Report each line below that carries the word "casino".

Records drawn from a dataset
Start of Block
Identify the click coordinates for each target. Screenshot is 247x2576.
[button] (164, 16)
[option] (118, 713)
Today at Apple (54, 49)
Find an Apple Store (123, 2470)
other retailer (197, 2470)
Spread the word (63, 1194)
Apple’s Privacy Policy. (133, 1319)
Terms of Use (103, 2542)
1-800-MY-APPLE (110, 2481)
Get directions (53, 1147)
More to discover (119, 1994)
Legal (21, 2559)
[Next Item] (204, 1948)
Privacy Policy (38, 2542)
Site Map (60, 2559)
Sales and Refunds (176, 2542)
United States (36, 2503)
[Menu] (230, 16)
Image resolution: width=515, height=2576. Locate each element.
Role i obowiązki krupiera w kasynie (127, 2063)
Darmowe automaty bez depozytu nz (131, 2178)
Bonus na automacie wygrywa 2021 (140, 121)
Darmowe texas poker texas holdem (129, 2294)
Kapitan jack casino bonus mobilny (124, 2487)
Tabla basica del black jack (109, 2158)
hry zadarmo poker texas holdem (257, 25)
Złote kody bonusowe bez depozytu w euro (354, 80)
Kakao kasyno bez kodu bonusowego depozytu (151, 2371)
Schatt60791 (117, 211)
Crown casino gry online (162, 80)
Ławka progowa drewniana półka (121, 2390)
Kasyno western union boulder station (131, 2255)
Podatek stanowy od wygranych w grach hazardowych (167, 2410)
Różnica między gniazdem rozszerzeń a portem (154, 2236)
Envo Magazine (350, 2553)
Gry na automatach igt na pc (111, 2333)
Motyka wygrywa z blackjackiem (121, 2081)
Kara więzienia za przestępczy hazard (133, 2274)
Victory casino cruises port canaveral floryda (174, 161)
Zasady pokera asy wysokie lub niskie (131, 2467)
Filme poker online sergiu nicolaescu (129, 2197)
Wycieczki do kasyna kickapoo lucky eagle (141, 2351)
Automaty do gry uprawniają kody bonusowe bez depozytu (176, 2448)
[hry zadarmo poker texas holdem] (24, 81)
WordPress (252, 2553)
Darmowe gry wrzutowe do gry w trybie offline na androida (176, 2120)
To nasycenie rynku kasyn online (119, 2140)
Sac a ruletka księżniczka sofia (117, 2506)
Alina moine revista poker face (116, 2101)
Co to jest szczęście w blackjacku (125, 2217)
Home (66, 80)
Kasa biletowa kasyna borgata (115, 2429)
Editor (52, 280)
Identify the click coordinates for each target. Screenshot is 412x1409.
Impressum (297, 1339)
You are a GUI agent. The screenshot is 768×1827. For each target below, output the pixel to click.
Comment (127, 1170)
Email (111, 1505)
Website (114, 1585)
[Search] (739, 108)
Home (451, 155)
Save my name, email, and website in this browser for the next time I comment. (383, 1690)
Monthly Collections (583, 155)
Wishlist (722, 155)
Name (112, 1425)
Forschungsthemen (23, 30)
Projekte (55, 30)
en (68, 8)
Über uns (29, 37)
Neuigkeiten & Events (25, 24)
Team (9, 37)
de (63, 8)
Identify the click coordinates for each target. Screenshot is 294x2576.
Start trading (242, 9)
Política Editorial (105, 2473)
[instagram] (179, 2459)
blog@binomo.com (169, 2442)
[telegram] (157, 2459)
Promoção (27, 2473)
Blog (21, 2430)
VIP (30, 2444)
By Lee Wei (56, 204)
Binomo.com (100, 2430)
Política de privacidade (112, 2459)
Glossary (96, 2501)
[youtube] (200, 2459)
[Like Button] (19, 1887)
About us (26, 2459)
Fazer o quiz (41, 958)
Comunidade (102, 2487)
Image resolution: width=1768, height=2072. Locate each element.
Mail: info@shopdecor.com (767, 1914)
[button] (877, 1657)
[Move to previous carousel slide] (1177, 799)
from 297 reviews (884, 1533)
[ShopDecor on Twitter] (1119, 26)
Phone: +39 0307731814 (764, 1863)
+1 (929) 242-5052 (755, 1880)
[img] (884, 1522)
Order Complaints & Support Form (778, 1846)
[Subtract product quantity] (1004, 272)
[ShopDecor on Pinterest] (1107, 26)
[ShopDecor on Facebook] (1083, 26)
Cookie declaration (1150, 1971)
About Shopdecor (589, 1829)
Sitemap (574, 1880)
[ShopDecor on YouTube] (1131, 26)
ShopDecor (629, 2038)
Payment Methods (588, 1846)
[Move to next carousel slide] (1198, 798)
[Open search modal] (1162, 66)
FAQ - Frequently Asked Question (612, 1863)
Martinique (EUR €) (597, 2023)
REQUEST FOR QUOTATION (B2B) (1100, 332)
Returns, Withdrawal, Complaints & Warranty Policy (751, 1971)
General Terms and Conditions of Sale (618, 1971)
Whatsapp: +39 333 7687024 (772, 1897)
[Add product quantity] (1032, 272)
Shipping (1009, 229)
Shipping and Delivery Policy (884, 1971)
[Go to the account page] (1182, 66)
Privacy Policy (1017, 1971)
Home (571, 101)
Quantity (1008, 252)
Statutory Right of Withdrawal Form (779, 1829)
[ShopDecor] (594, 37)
End of Block
_Response area:_
Kapitan jack casino bonus mobilny (124, 2487)
Crown casino gry online (162, 80)
Victory casino cruises port canaveral floryda (174, 161)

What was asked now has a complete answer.